Benchmarking Safety Performance in Reinforcement Learning

In reinforcement learning (RL) tasks, the agents have to explore their environments to find an optimal policy that maximizes the long-term discounted return based on a designated value function. However, in some real-world situations where the safety of the agent is particularly crucial, (e.g. expensive robot arms; implementation of RL in autonomous driving), safe exploration becomes paramount during the training and testing processes in the real world. In this work, we make three noteworthy contributions to advance the study of safe exploration.
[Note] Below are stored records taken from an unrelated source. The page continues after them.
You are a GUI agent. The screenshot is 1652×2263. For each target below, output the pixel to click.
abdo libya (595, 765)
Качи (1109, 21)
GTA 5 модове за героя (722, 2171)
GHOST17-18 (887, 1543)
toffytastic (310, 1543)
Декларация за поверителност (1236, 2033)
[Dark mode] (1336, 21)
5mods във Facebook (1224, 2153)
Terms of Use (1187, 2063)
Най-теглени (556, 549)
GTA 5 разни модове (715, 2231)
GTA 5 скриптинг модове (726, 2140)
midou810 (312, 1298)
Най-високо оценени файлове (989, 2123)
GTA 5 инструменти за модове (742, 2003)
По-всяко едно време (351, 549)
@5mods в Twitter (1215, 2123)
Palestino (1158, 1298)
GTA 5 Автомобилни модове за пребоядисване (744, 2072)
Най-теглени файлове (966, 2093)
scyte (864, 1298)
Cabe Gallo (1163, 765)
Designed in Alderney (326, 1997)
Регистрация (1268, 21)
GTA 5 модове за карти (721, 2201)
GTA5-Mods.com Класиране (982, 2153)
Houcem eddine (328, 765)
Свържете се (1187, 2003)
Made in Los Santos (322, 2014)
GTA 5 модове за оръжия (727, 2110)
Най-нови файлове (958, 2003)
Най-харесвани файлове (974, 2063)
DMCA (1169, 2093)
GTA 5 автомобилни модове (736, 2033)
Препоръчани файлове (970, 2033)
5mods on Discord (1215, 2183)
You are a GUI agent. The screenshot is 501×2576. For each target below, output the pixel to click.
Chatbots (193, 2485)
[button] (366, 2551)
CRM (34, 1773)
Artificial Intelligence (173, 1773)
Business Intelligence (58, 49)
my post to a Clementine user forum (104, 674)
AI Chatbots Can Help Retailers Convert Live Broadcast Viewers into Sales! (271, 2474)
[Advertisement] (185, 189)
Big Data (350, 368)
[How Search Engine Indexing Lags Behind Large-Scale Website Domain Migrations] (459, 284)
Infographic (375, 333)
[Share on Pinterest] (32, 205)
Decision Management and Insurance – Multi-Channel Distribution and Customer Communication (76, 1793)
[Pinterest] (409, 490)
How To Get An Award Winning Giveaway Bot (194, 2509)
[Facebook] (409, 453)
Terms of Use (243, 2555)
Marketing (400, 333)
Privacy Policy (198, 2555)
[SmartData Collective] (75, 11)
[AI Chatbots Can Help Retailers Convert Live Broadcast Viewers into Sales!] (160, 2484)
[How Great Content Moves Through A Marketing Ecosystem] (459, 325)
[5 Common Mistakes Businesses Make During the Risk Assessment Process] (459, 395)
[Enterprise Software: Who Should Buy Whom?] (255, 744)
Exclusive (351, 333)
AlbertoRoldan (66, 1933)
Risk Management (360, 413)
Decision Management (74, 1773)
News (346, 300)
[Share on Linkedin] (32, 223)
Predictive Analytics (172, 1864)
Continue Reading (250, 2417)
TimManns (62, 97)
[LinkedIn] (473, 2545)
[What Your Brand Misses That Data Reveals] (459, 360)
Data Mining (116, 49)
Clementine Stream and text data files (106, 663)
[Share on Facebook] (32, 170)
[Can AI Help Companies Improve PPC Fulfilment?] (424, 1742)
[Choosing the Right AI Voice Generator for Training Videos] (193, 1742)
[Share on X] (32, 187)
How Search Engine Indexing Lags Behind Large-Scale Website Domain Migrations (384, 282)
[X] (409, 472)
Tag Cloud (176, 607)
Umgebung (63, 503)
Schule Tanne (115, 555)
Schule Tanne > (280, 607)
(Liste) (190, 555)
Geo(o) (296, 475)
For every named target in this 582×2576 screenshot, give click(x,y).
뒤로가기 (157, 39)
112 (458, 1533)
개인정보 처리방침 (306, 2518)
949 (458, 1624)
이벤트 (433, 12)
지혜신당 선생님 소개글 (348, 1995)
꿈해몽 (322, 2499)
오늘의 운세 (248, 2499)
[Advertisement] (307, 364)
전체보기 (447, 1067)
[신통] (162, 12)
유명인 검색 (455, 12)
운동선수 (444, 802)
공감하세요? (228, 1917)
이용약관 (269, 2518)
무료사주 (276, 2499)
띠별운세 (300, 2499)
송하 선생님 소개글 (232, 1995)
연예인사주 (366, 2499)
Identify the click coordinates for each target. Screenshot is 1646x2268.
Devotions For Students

First, we introduce two sets of metrics to evaluate safe RL algorithms’ performance in the training and testing phases, respectively, which complementarily enhance each other and reveal some details that cannot be caught by either phase individually. Second, in the testing phase, the vast majority of the published results of safe RL benchmarks are usually expressed in terms of point estimates of aggregate performances such as mean and median scores across different tasks, which ignores the statistical uncertainty raised by the limited number of training runs. Given the current status quo, we are the first to include statistical uncertainty in the safe RL algorithm’s testing-phase evaluation to avoid discrepancies between the point estimates and the true distributions of data. Last but not least, to enhance the diversity of the evaluated algorithms, we extend our benchmark from model-free to model-based safe RL algorithms, and make some improvements on the algorithms for comparison.